By eight weeks, brain waves can be measured. Other developments, often within the first trimester, make the humanity of the preborn child undeniable. “It is also a fact that pre-born children exhibit behaviors that we do on a daily basis — they smile, feel pain, cough, yawn, hiccup, respond to sound and light, sleep, and possibly even dream. Some researchers have even shown that babies may cry while in the womb,” Dr. Sander Lee said, adding, “[T]here are thousands of biology and embryology textbooks, modern DNA studies, medical dictionaries, science professors and medical researchers that all confirm that life begins at fertilization.”

This humanity is even more evident by 15 weeks, when preborn children respond to touch, have begun to develop teeth, have taste buds, and are even producing hormones — only a little over a month away from being able to survive outside of the mother’s womb.

Pelosi and Feinstein do not want to answer questions about a preborn child’s humanity because they know the truth, and that truth it threatens the foundation of their belief in abortion.

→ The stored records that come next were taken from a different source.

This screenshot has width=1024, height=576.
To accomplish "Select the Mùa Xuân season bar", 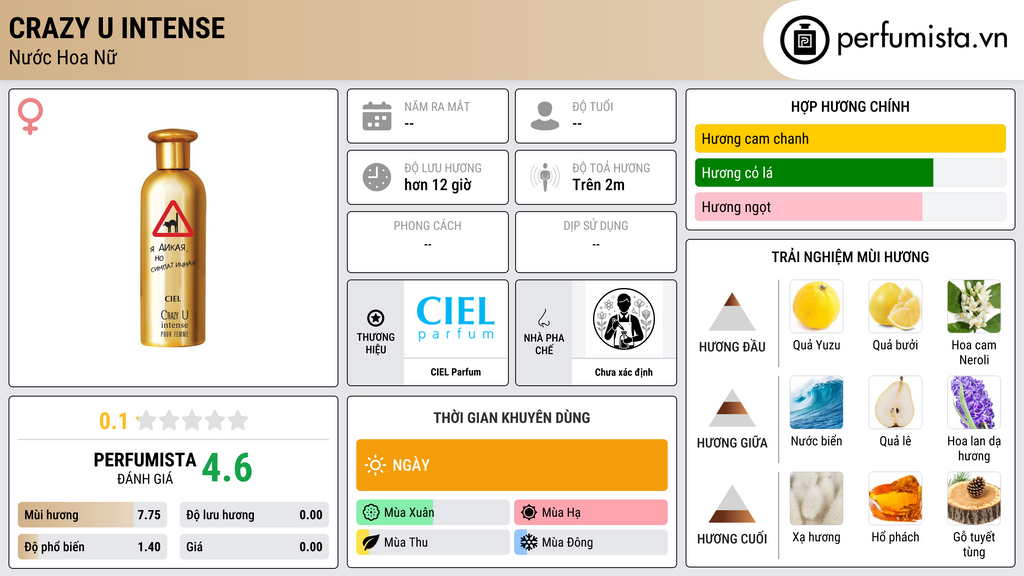I will point(432,512).
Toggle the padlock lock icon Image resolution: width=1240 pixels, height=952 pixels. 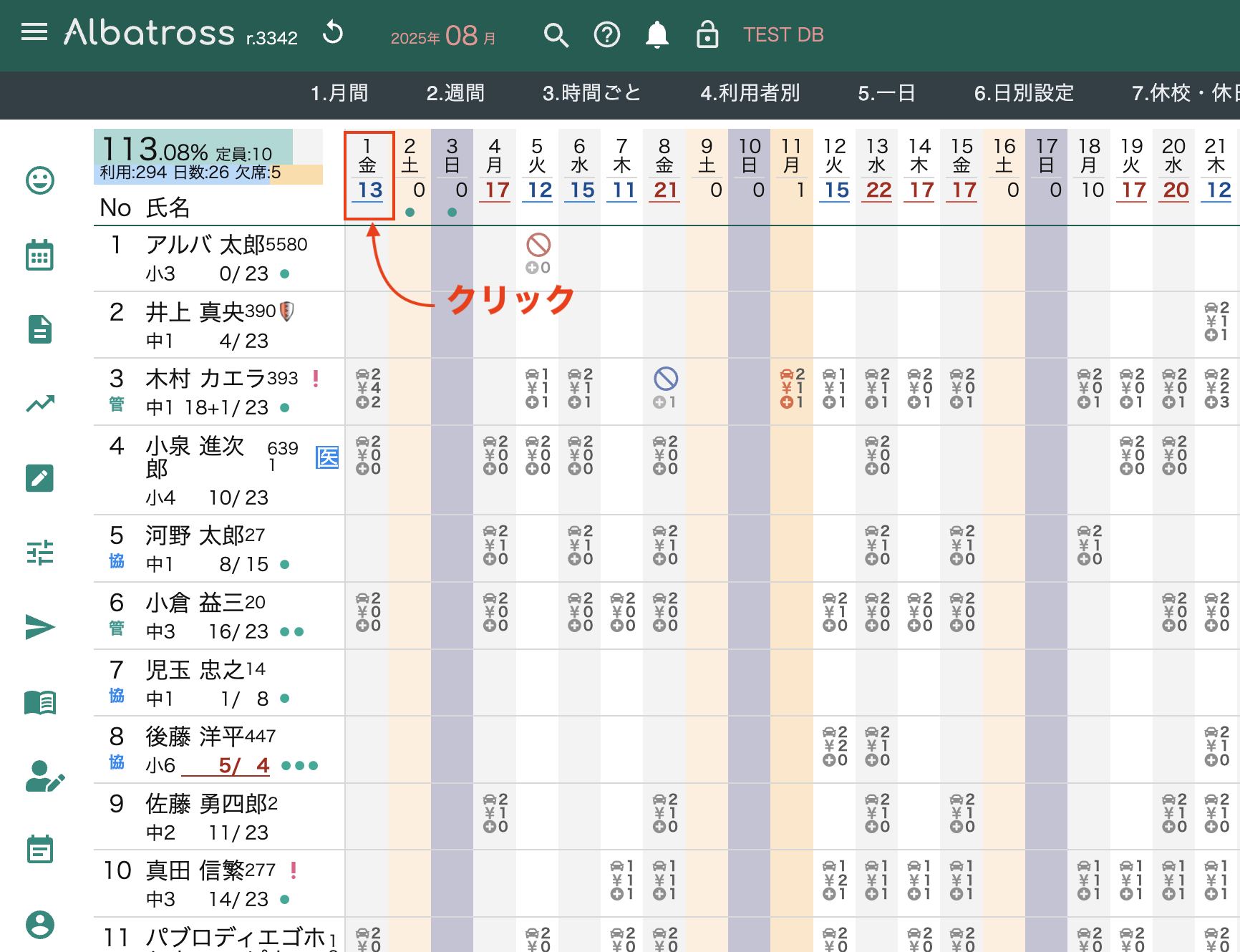tap(707, 34)
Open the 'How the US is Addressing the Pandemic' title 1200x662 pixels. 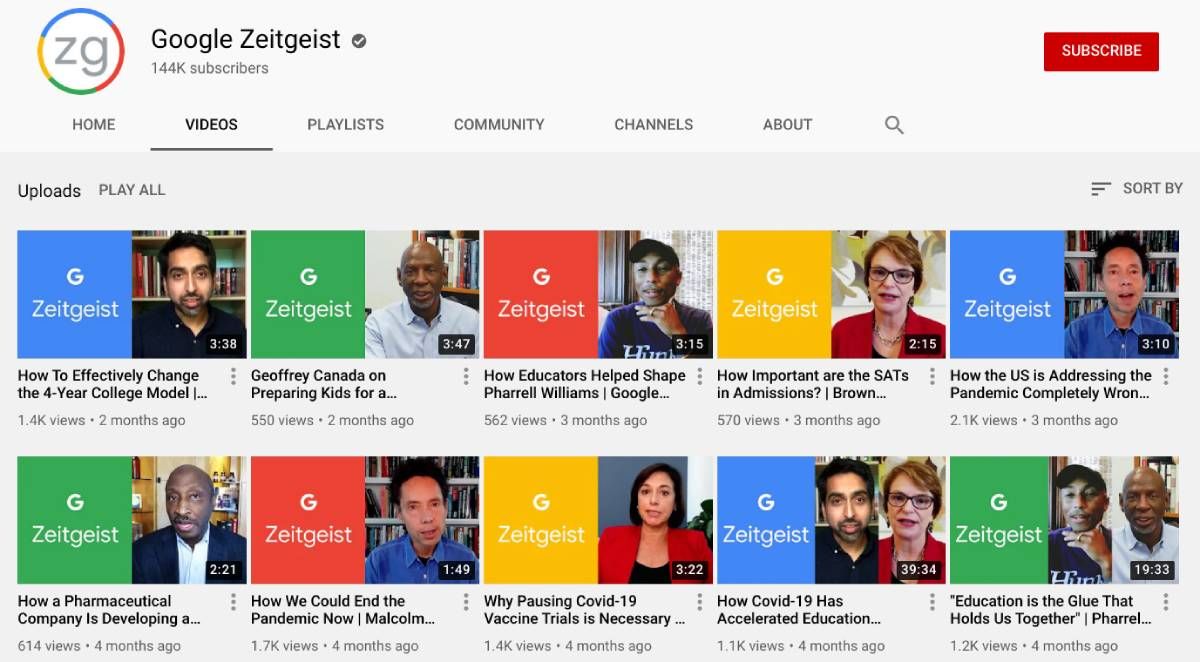click(x=1050, y=384)
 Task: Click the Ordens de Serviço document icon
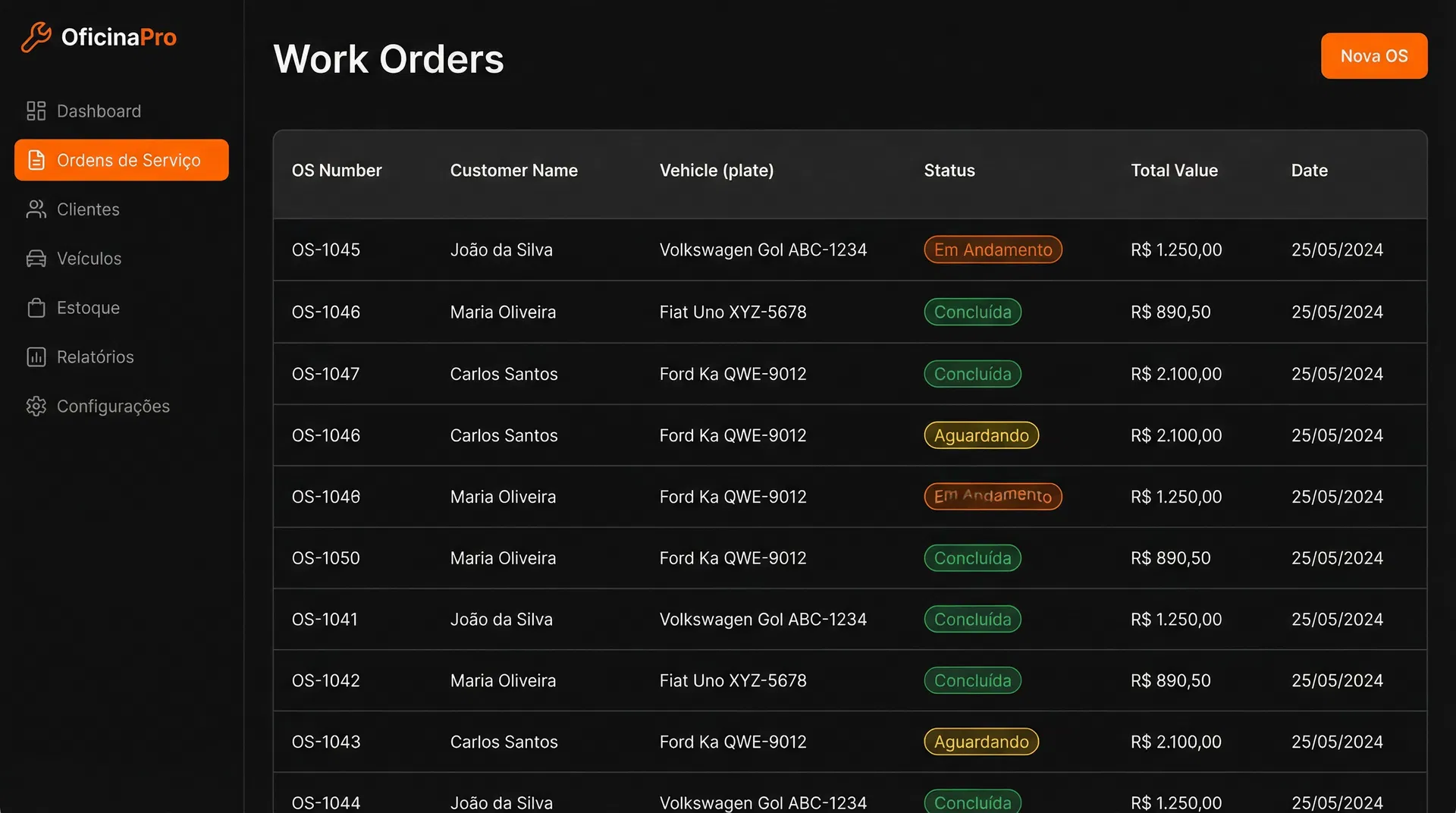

To support abortion at 15 weeks means either the denial of a living person’s humanity, or the willing discrimination against a human being simply because of his or her age and location. It’s an uncomfortable mindset to reckon with either way, which is likely why so many Americans oppose late-term abortion.

So the question then becomes, why are Pelosi and Feinstein so out of touch with the constituents they claim to represent?